I am trying to train a network on the Swiss Roll dataset with three features X = [x1, x2, x3] for the classification task. There are four classes with labels 1, 2, 3, 4, and the vector y contains the labels for all the data.
A row in the X matrix looks like this:
-5.2146470e+00 7.0879738e+00 6.7292474e+00
The shape of X is (100, 3), and the shape of y is (100,).
I want to use Radial Basis Functions to train this model. I have used the custom RBFLayer from this StackOverflow answer (also see this explanation) to build the RBFLayer. I want to use a couple of Keras Dense layers to build the network for classification.
I have used a Dense layer for the first layer, followed by the custom RBFLayer, and two other Dense layers. Here's the code:
model = Sequential()
model.add((Dense(100, input_dim=3)))
# number of units = 10, gamma = 0.05
model.add(RBFLayer(10,0.05))
model.add(Dense(15, activation='relu'))
model.add(Dense(1, activation='softmax'))
This model gives me zero accuracy. I think there is something wrong with the model architecture, but I can't figure out what is the issue.

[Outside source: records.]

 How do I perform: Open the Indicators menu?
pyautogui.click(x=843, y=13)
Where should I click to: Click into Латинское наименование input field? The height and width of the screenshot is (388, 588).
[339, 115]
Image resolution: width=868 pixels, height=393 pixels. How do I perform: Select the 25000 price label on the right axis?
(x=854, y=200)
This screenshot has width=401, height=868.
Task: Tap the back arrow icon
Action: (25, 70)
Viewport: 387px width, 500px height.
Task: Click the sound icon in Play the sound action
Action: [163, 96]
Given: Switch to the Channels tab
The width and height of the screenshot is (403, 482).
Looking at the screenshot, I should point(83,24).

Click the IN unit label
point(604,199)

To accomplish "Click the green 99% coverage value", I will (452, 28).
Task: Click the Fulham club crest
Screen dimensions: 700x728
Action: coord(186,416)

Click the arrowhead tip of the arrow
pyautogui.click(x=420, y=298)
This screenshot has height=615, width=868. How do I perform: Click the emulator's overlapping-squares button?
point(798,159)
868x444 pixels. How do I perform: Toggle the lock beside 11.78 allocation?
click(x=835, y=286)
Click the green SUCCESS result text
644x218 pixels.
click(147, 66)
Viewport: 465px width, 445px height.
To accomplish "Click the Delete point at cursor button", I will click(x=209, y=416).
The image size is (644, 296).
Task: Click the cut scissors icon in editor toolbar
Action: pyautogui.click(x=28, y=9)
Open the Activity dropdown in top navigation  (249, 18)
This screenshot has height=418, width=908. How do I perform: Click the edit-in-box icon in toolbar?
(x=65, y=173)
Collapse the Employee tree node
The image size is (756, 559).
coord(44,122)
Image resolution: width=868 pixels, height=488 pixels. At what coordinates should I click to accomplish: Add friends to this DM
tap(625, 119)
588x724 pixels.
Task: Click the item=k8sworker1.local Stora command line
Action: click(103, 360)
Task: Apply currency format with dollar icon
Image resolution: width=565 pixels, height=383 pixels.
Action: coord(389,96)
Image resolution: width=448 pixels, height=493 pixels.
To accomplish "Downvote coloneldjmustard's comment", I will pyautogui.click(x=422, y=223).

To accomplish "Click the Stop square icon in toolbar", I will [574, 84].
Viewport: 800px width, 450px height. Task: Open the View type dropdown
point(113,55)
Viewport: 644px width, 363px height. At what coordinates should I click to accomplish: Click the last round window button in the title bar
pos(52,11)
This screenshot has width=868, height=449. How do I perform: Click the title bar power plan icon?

Also, I thought the number of units in the last Dense layer should match the number of classes, which is 4 in this case. But when I set the number of units to 4 in the last layer, I get the following error:
ValueError: Shapes (None, 1) and (None, 4) are incompatible
Can you help me with this model architecture?
I faced the same issue while practicing with multi-class classification. Where I had 7 features and the model classifies into 7 classes. I tried encoding the labels and it fixed the issue.
First import LabelEncoder
class from sklearn
and import to_categorical
from tensorflow
from sklearn.preprocessing import LabelEncoder
from tensorflow.keras.utils import to_categorical
Then, initialize an object to the LabelEncoder class and transform your labels before fitting and training the model.
encoder = LabelEncoder()
encoder.fit(y)
y = encoder.transform(y)
y = to_categorical(y)
Note that you have to use np.argmax for getting the actual predicted classification. in my case, the prediction is stored in variable called res
res = np.argmax(res, axis=None, out=None)
You can get your actual predicted class after this line. Looking forward to help you. Hope it solved your problem.